**Objective**
Please express the lines of the listing between the line holding "red word Shocks?" and the line holding "(x=508, y=621)", inclusive, as a JSON list of strings with one string per line and blank lines left out.

Records for locating displayed items

· · · · ·

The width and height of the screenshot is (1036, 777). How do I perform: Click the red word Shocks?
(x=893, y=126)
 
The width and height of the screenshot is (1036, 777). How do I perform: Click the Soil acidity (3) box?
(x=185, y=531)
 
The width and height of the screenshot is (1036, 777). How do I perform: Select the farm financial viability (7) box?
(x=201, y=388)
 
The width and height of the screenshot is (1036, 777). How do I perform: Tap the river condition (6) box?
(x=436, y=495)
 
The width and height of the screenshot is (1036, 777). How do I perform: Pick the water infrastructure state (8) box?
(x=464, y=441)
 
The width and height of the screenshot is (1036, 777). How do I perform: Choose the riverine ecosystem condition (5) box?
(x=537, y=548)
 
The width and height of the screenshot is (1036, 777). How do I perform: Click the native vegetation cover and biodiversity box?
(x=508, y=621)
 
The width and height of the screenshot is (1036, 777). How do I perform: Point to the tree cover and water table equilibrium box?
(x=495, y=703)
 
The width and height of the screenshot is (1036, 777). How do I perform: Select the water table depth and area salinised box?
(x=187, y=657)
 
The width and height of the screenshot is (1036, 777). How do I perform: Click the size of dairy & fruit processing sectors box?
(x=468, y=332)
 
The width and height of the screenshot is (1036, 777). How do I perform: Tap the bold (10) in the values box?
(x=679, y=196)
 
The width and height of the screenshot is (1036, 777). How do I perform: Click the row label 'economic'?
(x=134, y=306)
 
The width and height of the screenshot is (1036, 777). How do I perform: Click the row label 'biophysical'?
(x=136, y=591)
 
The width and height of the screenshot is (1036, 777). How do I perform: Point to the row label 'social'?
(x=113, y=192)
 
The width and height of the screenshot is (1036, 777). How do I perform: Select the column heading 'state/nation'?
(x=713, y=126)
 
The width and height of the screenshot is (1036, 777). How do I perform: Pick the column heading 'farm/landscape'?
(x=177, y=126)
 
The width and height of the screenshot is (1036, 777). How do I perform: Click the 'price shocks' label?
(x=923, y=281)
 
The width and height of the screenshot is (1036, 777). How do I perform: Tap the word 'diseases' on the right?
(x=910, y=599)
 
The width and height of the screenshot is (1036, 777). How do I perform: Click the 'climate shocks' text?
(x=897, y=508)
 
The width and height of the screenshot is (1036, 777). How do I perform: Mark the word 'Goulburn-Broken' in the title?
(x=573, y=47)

· · · · ·

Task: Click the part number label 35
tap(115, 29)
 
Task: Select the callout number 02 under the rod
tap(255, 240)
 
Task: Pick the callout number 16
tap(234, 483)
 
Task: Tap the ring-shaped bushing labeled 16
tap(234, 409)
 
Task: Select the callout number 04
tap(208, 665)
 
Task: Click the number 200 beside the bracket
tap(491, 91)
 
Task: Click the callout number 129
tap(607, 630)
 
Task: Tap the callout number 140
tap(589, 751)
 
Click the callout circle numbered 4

· · · · ·

**Written solution**
[
  "The width and height of the screenshot is (1036, 777). How do I perform: Click the red word Shocks?",
  "(x=893, y=126)",
  "The width and height of the screenshot is (1036, 777). How do I perform: Click the Soil acidity (3) box?",
  "(x=185, y=531)",
  "The width and height of the screenshot is (1036, 777). How do I perform: Select the farm financial viability (7) box?",
  "(x=201, y=388)",
  "The width and height of the screenshot is (1036, 777). How do I perform: Tap the river condition (6) box?",
  "(x=436, y=495)",
  "The width and height of the screenshot is (1036, 777). How do I perform: Pick the water infrastructure state (8) box?",
  "(x=464, y=441)",
  "The width and height of the screenshot is (1036, 777). How do I perform: Choose the riverine ecosystem condition (5) box?",
  "(x=537, y=548)",
  "The width and height of the screenshot is (1036, 777). How do I perform: Click the native vegetation cover and biodiversity box?",
  "(x=508, y=621)"
]